[Data lines]

- - - - - - -

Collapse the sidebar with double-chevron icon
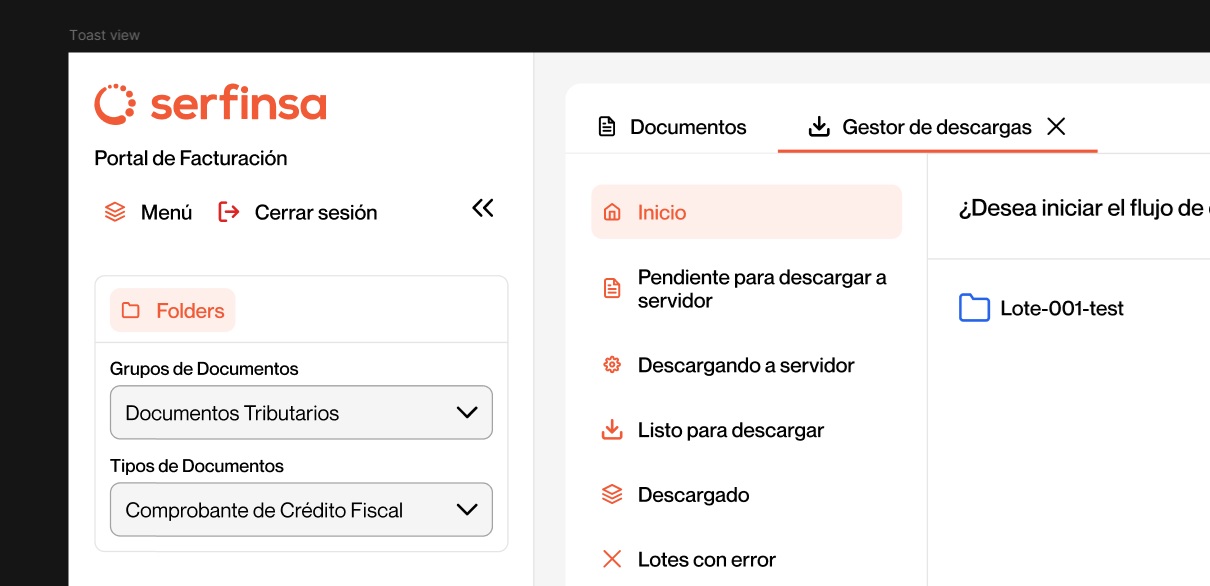The width and height of the screenshot is (1210, 586). coord(483,208)
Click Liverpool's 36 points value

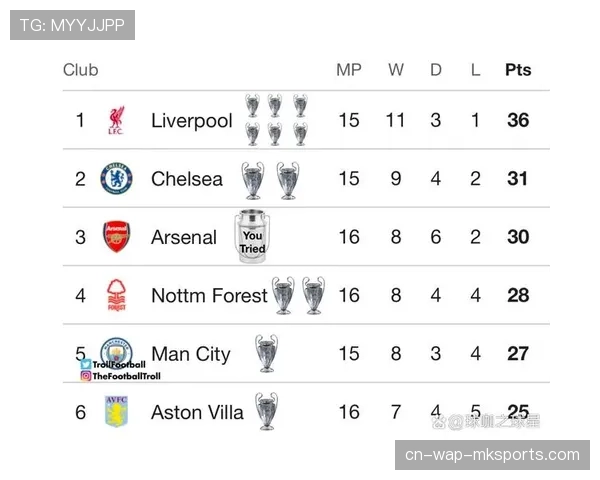[x=518, y=121]
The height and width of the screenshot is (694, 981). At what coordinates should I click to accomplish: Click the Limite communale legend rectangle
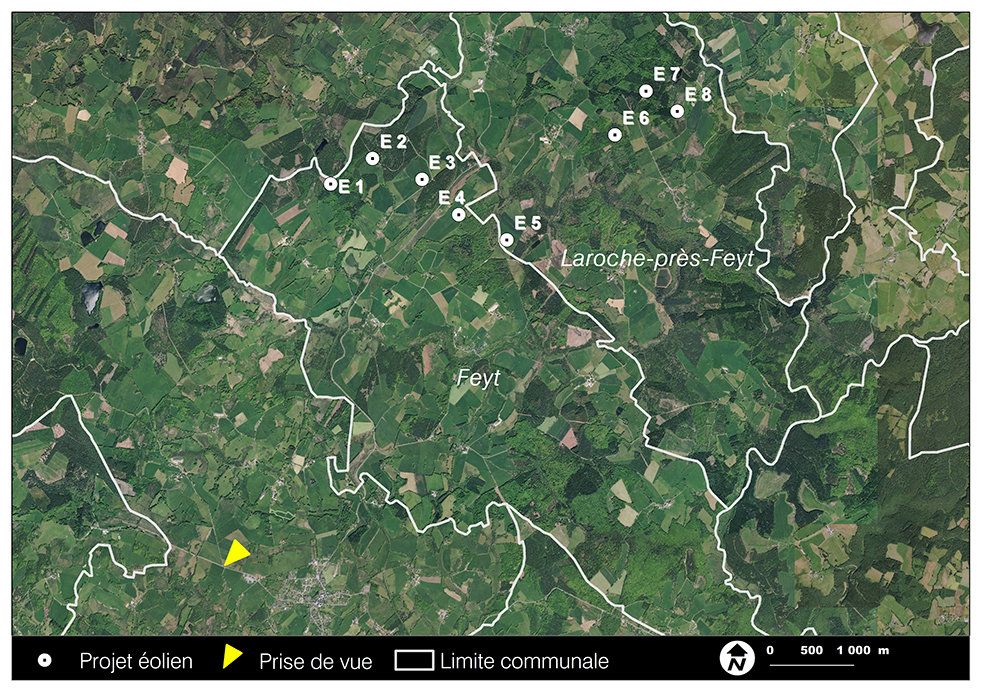coord(414,660)
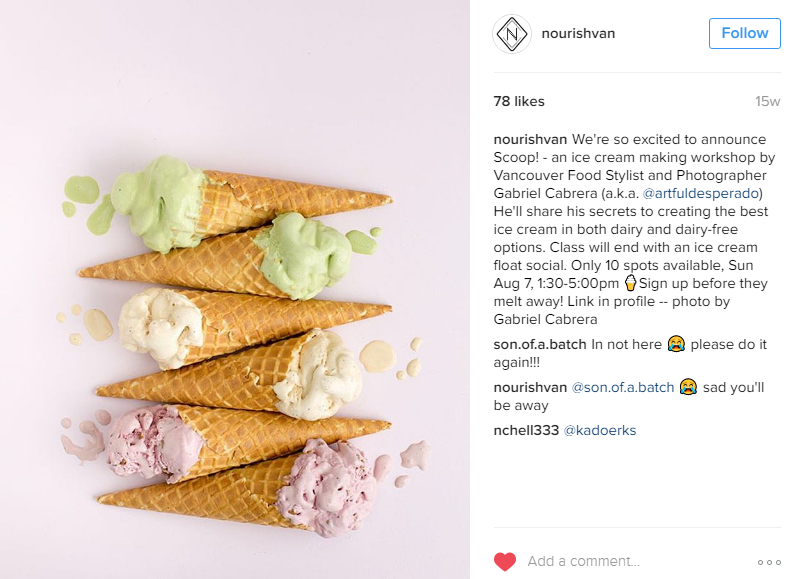The width and height of the screenshot is (799, 579).
Task: Click the ice cream cones photo
Action: [235, 290]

- - - - - - -

Reproduce all the items above word for word, omitting the pictures.

Collapse the sidebar with double-chevron icon
The width and height of the screenshot is (1210, 586). coord(483,208)
Click Liverpool's 36 points value

[x=518, y=121]
The height and width of the screenshot is (694, 981). At what coordinates should I click to accomplish: Click the Limite communale legend rectangle
coord(414,660)
The width and height of the screenshot is (799, 579).
Task: Click the ice cream cones photo
Action: [235, 290]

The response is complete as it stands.